James Madison Papers
Documents filtered by: Author="Monroe, James"
sorted by: date (descending)
Permanent link for this document:
https://founders.archives.gov/documents/Madison/03-09-02-0067

Remission of Forfeiture for the Sloop Fame, 4 March 1815

Remission of Forfeiture for the Sloop Fame

[4 March 1815]

Whereas it has been represented to me that a certain Sloop, or vessel, called the Fame, whereof Barnabas Haskell was master, did, some time in the year 1814, commit a breach of the act of Congress passed on the 2d of August, 1813, entitled “An Act to prohibit the use of licenses, or passes, granted by the authority of the Government of the United Kingdom of Great Britain and Ireland,”1 and information there of having been filed in the District Court of the United States for the District of Connecticut, the said vessel, with her tackle and apparel, was adjudged to be duly forfeited: Now, be it known, That I, James Madison, President of the United States of America, for divers good causes and Considerations,2 have thought proper to remit the forfeiture aforesaid, so far forth as the United States are interested there in; and do order and direct, that all proceedings consequent thereon, whether of appeal from the decree of the said District Court, or against persons concerned in the breach of the provisions of the said act of the 2d of August, 1813, and particularly all proceedings for penalties under the aforesaid act against Ansor G. Phelps and Lynds Olmsted, owners of the said sloop or vessel called the Fame, do forthwith cease and determine; on condition, however, that they, the said Owners, pay all the costs that may have arisen on the libel against the vessel and cargo, or such as may have arisen out of prosecutions against the said Ansor G. Phelps and Lynds Olmsted, or either of them, on account of the breach aforesaid. In testimony whereof I have caused the seal of the United States to be hereunto affixed. Given under my hand, at the City of Washington, the fourth day of March, A. D. 1815; and of the Independence of the United States the thirty-ninth.

James Madison.
By the President.
Jas. Monroe, Secretary of State.

Letterbook copy (DNA: RG 59, PPR).

1For the act, see U.S. Statutes at Large description begins The Public Statutes at Large of the United States of America … (17 vols.; Boston, 1848–73). description ends , 3:84–86.

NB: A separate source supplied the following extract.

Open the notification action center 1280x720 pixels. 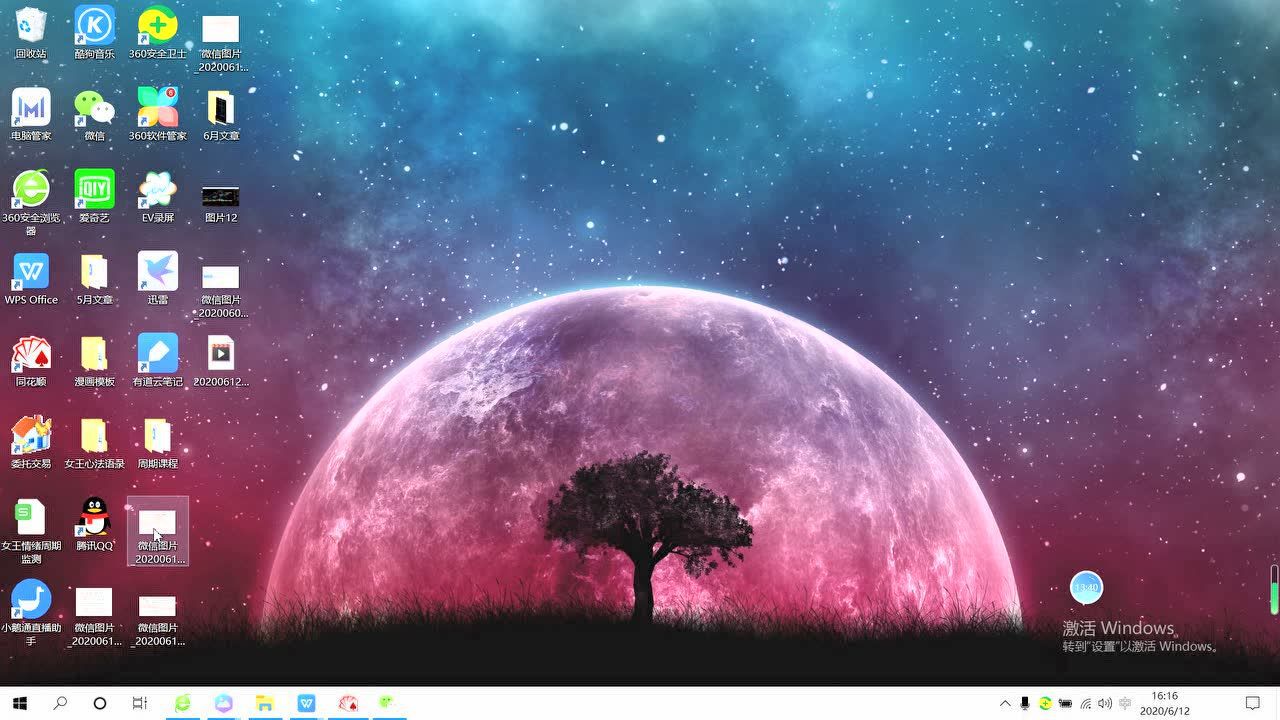pyautogui.click(x=1252, y=703)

2A 15 Feb. 1815 petition to JM by Anson G. Phelps and Lynds Olmsted of Hartford, Connecticut (4 pp.), stated that in May 1814, their sloop Fame had been chartered to transport building materials to Block Island for the construction of a church. John Gorton, the agent for the project, procured a pass from the commander of the blockading British squadron permitting the Fame to sail freely for this purpose, which it did twice, “laden with the timber and other materials for said Meeting House and with no other cargo except the necessary stores for said voyages.” At Gorton’s request, the captain of the sloop obtained from the British an extension of the time allowed to transport the materials. On a subsequent trip U.S. customs officials seized the Fame, which was condemned and a fine of $2,400 assessed on Phelps and Olmsted. They averred that they had been “wholly ignorent of the existance of any law subjecting them to a Penalty or their said Vessell to a forfeiture” for carrying a British pass, suggested that the act of Congress “was never intended to apply to a case like theirs,” and enclosed documents to support their petition (9 pp.). On 15 and 16 Feb. 1815, Connecticut district attorney Hezekiah Huntington wrote to JM on Phelps and Olmsted’s behalf (3 pp.), as did Sen. David Daggett on 25 Feb. 1815 (see above). On 2 Mar. 1815 Alexander J. Dallas advised JM: “Under all the circumstances of the case, and the return of peace, the grant of the pardon is respectfully recommended” (DNA: RG 59, Petitions for Pardon, no. 297).